Minimum acceptable IMP current rating. A preferred rule of thumb is that there should be at least 3 amperes of IMP per 100 amp-hours of battery capacity for proper battery charging. Thus it will be safe to select a PV module of 70W-80W PMAX rating to get an IMP of 4 to 4.5 amperes.
PV solar panel orientation
The parameters of a PV panel are specified by the manufacturer at 20oC cell temperature for the condition that each one square metre of its area receives ‘peak sun’ power of 1000W, thus providing 1000 Wh per m² (1 kWh/m²)—representing the solar energy received in one hour on a cloudless summer day when the PV panel is directed towards the sun. In practice, the power output of a photovoltaic solar panel is affected by its orientation with respect to the sun and atmospheric conditions.
The best tilt angle is usually equal to the latitude of the installation site. For example, New Delhi is at latitude 28°-36’ North and if solar panels are tilted at 28°-36’ (with respect to the horizon), these would be perpendicular to the sun twice a year. As the Indian sub-continent is towards north of the equator, the PV panel should face towards south in the azimuth. When you have a large number of PV panels, some of them may be tilted within a range of ±15° of the site-latitude, depending on whether a slight winter/summer bias is desirable in the system.

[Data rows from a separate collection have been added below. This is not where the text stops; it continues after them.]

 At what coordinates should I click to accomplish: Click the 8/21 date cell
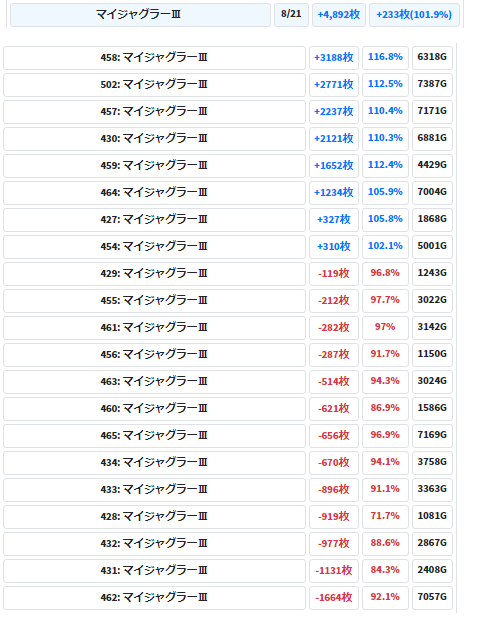[291, 15]
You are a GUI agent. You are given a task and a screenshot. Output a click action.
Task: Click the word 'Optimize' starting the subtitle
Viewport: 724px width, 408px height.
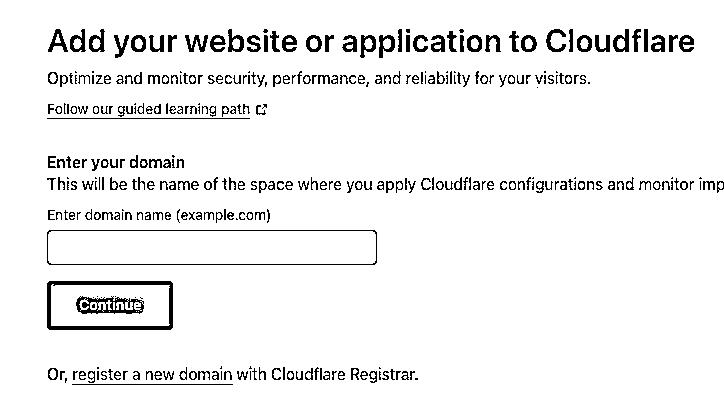[79, 79]

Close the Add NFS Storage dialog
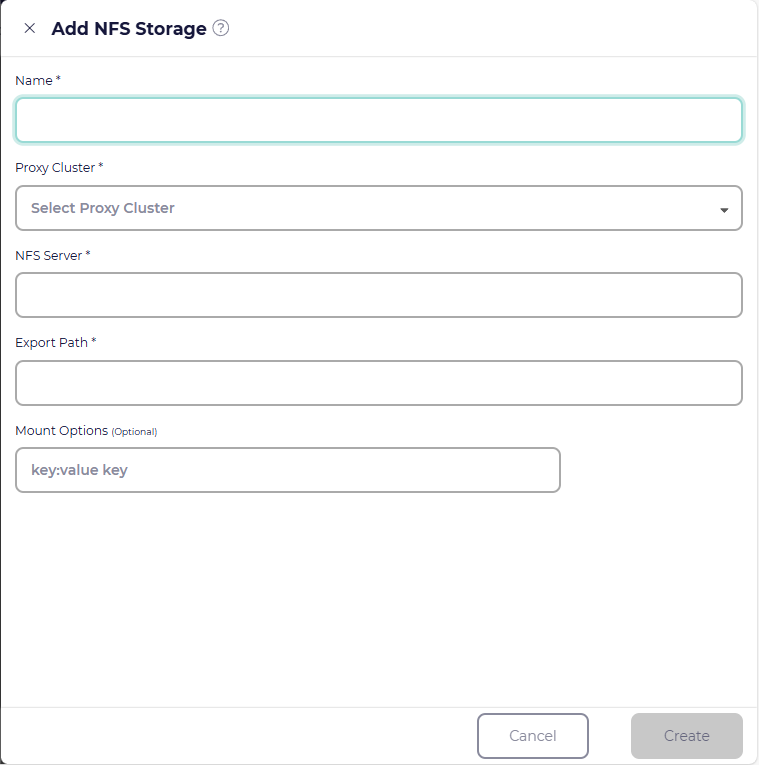click(29, 29)
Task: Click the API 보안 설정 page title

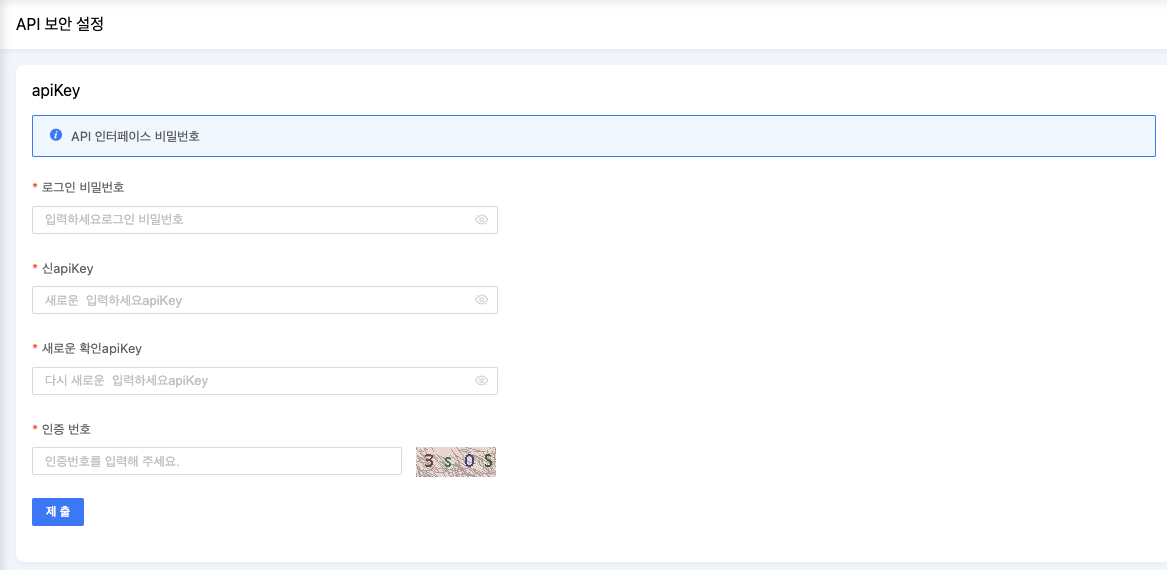Action: (x=60, y=24)
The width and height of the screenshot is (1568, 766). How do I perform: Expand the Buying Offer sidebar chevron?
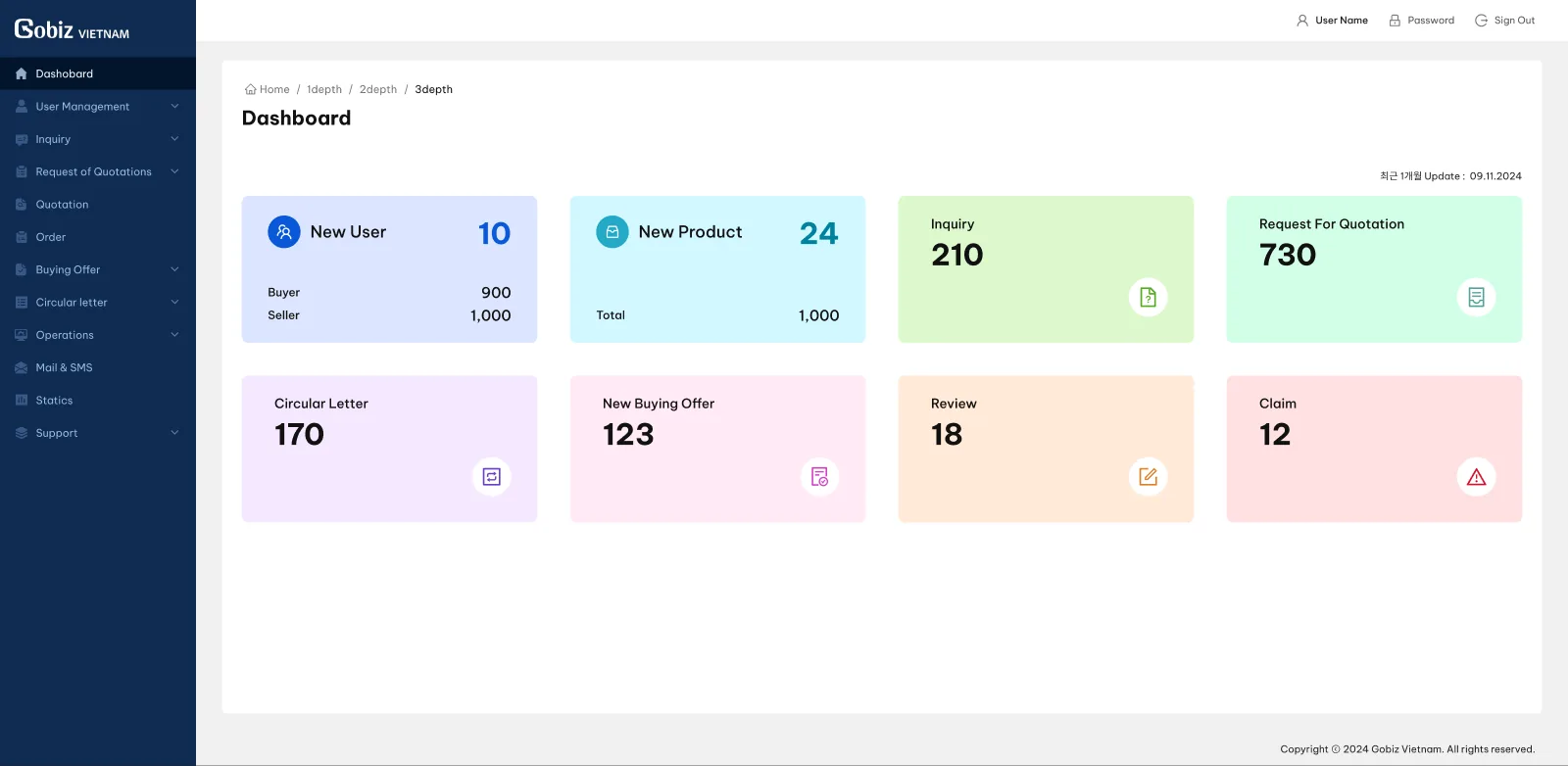coord(174,269)
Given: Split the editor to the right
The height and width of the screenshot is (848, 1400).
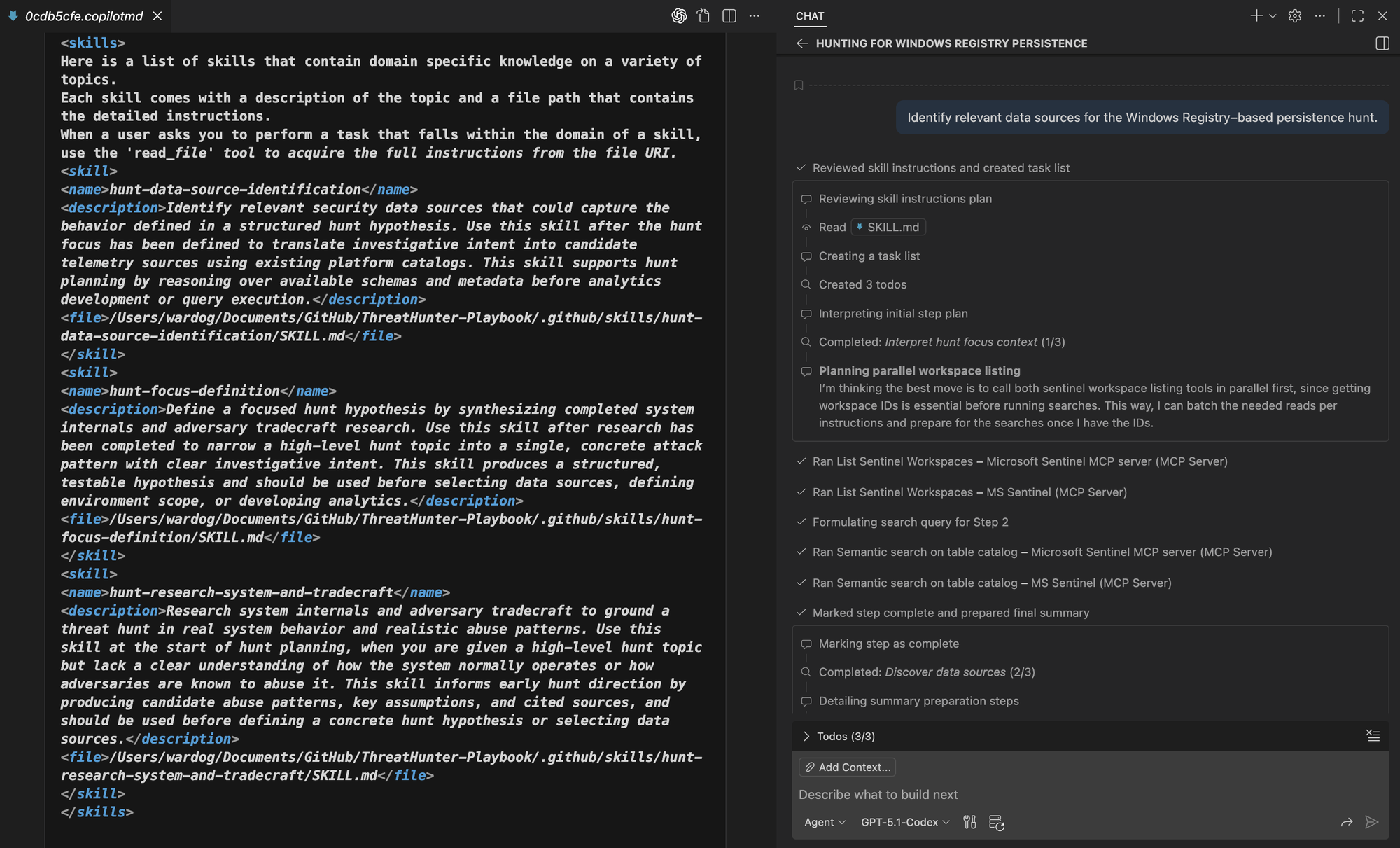Looking at the screenshot, I should click(729, 15).
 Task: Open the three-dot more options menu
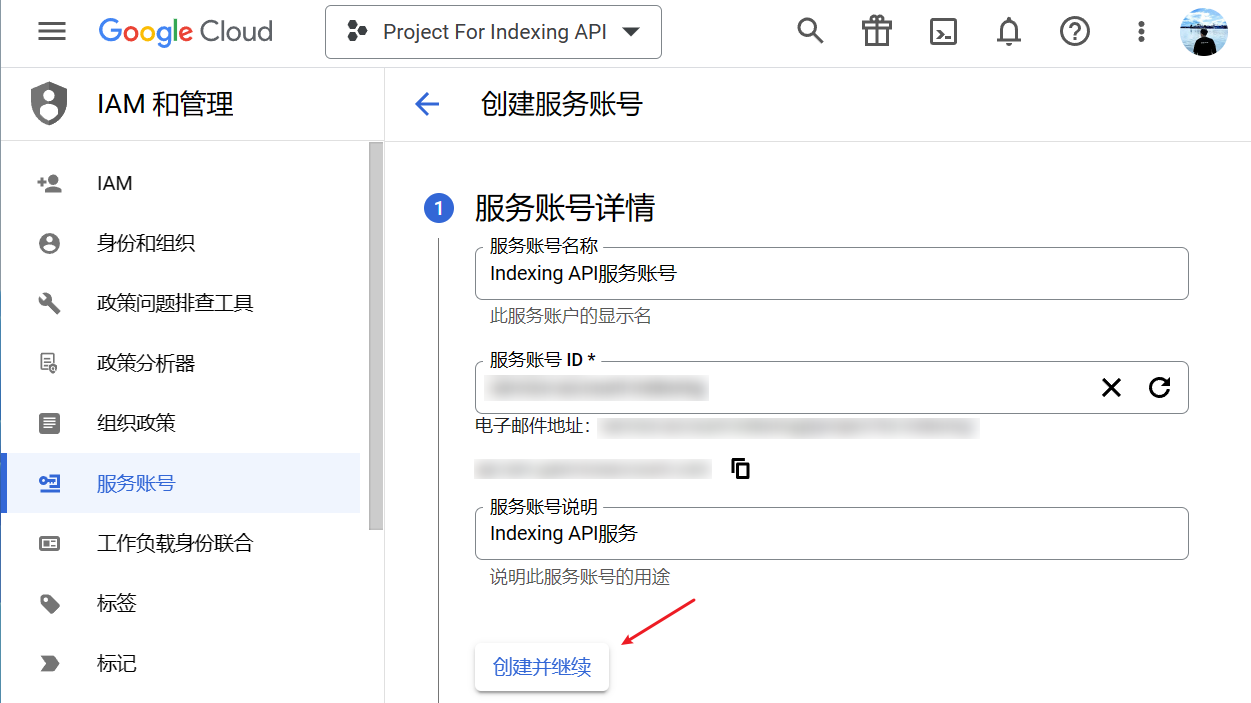(1140, 32)
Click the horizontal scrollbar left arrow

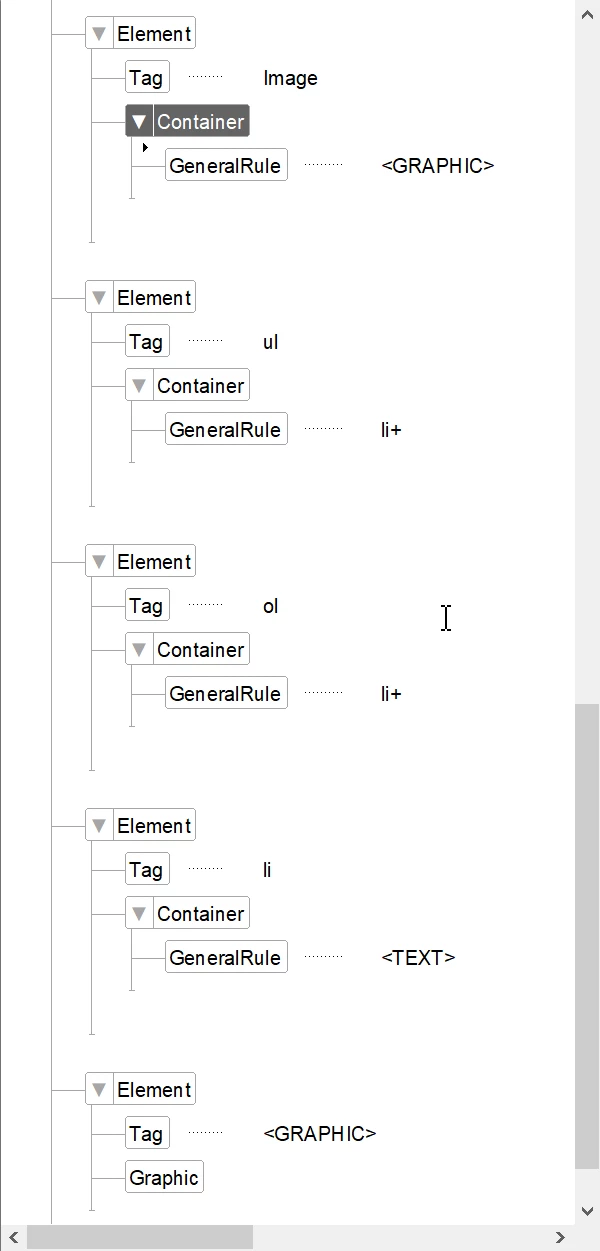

Insolation. This term is used for sunlight intensity in relation to the solar PV panel and is measured in equivalent full or peak sun hours (as explained above) during the day (24 hours). Even if the sun is in the horizon for a period exceeding twelve hours in a day, your PV panel may receive full sunlight only for four to seven hours or so. This is due to the fact that the panel will not be perpendicular to the sunrays most of the time and also there is earth atmospheric absorption.